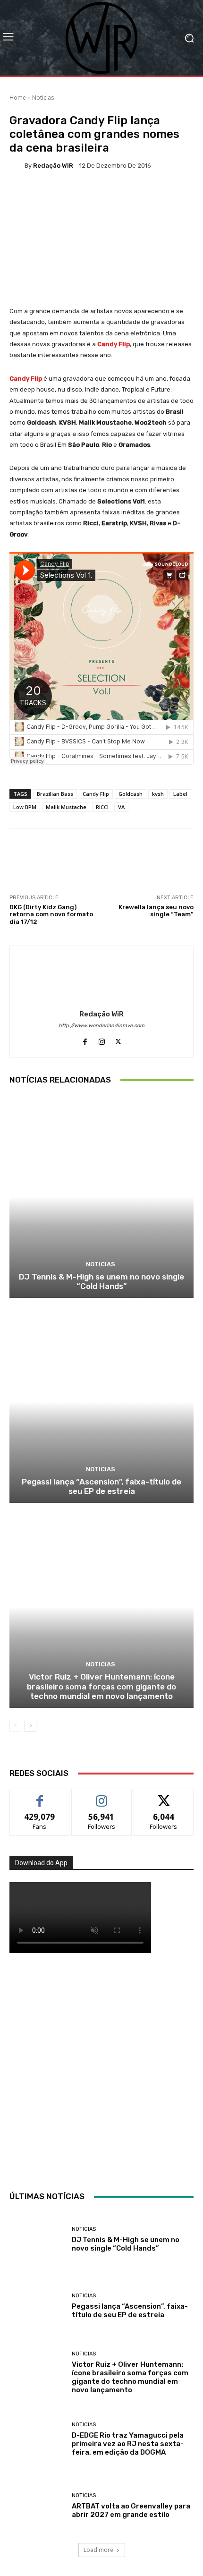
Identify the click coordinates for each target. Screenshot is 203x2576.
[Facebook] (85, 1039)
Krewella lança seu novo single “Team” (156, 911)
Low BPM (24, 806)
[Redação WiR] (17, 165)
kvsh (158, 793)
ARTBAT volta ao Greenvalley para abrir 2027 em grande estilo (131, 2510)
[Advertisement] (101, 2069)
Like (39, 1796)
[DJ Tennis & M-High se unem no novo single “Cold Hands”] (101, 1196)
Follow (102, 1796)
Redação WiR (53, 165)
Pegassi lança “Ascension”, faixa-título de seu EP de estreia (101, 1486)
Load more (98, 2550)
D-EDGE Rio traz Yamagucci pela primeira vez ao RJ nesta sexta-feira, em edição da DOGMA (128, 2444)
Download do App (41, 1863)
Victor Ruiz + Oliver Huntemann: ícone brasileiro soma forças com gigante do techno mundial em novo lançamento (101, 1686)
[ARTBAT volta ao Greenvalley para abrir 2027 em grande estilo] (37, 2505)
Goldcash (130, 793)
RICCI (102, 806)
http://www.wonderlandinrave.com (101, 1025)
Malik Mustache (66, 806)
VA (121, 806)
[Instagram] (101, 1039)
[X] (118, 1039)
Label (180, 793)
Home (17, 98)
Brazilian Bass (55, 793)
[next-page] (30, 1726)
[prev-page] (15, 1726)
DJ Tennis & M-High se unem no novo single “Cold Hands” (101, 1281)
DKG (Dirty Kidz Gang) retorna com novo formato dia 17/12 (51, 914)
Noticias (43, 98)
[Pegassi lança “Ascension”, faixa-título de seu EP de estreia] (101, 1401)
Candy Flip (96, 793)
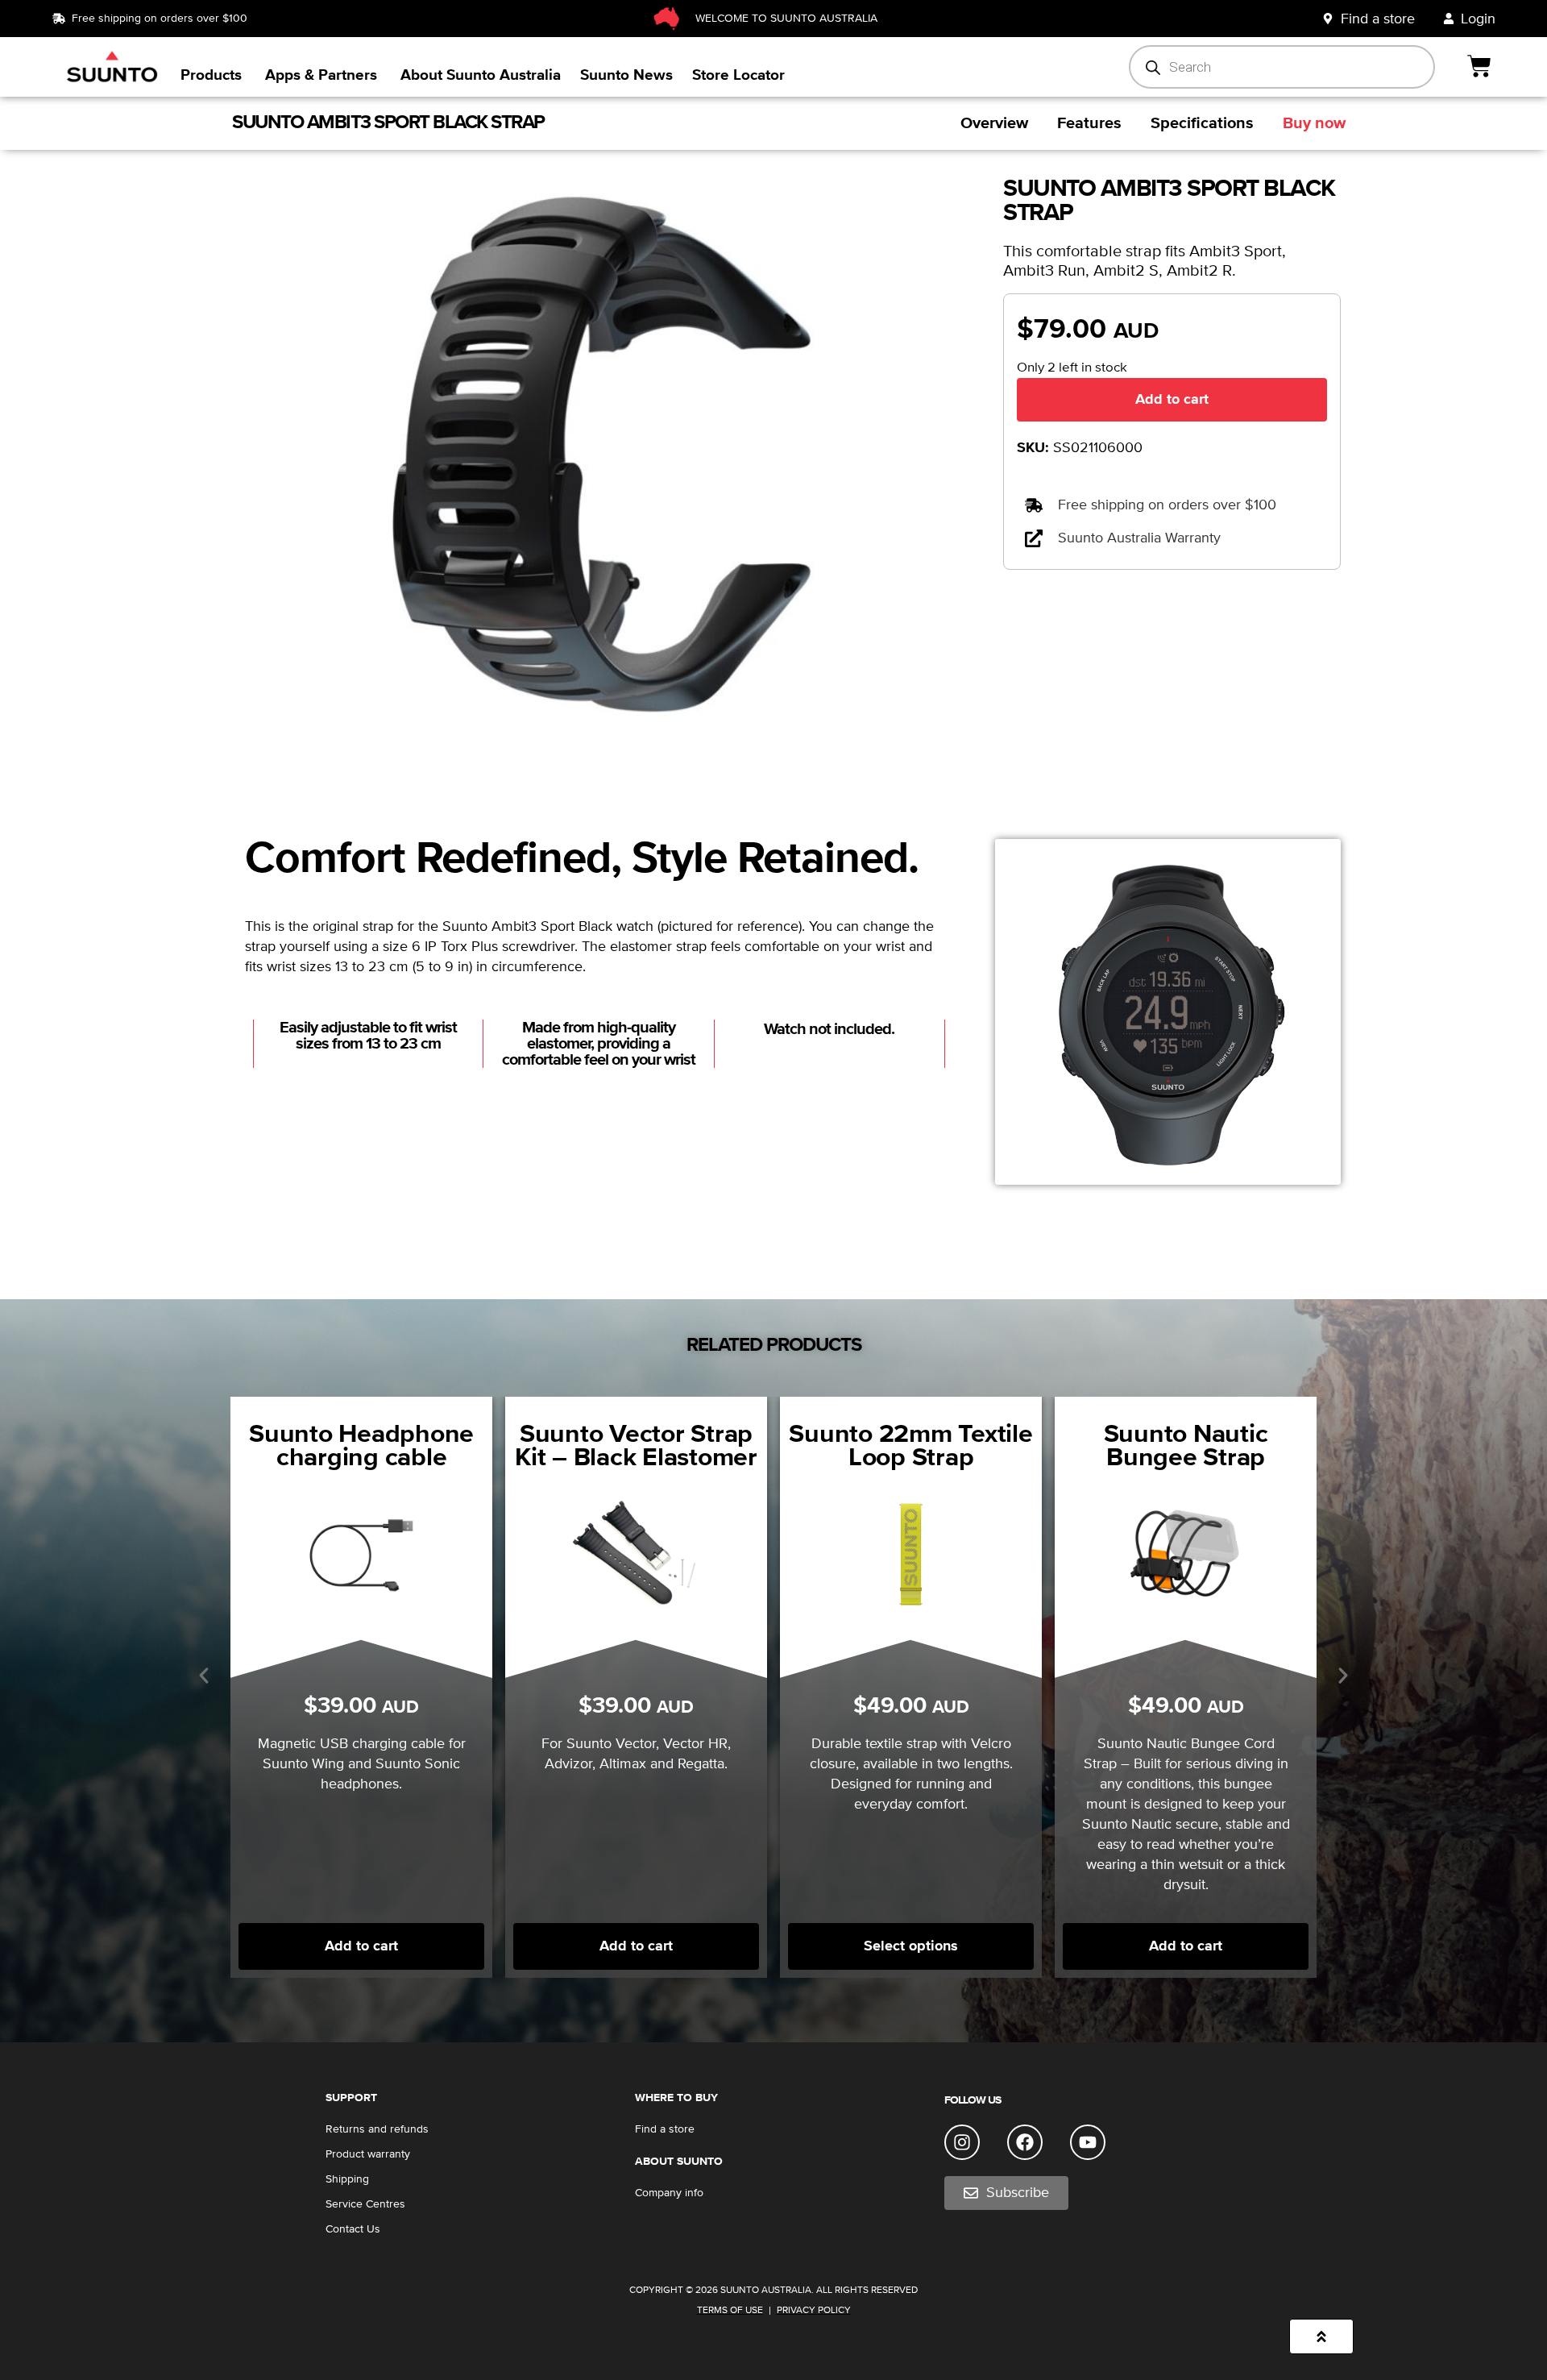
---*---
Send back an exact copy of only the lines from the line with "Redação WiR (53, 165)" up to and including the line with "[prev-page] (15, 1726)" in the data above.

Redação WiR (53, 165)
Pegassi lança “Ascension”, faixa-título de seu EP de estreia (101, 1486)
Load more (98, 2550)
D-EDGE Rio traz Yamagucci pela primeira vez ao RJ nesta sexta-feira, em edição da DOGMA (128, 2444)
Download do App (41, 1863)
Victor Ruiz + Oliver Huntemann: ícone brasileiro soma forças com gigante do techno mundial em novo lançamento (101, 1686)
[ARTBAT volta ao Greenvalley para abrir 2027 em grande estilo] (37, 2505)
Goldcash (130, 793)
RICCI (102, 806)
http://www.wonderlandinrave.com (101, 1025)
Malik Mustache (66, 806)
VA (121, 806)
[Instagram] (101, 1039)
[X] (118, 1039)
Label (180, 793)
Home (17, 98)
Brazilian Bass (55, 793)
[next-page] (30, 1726)
[prev-page] (15, 1726)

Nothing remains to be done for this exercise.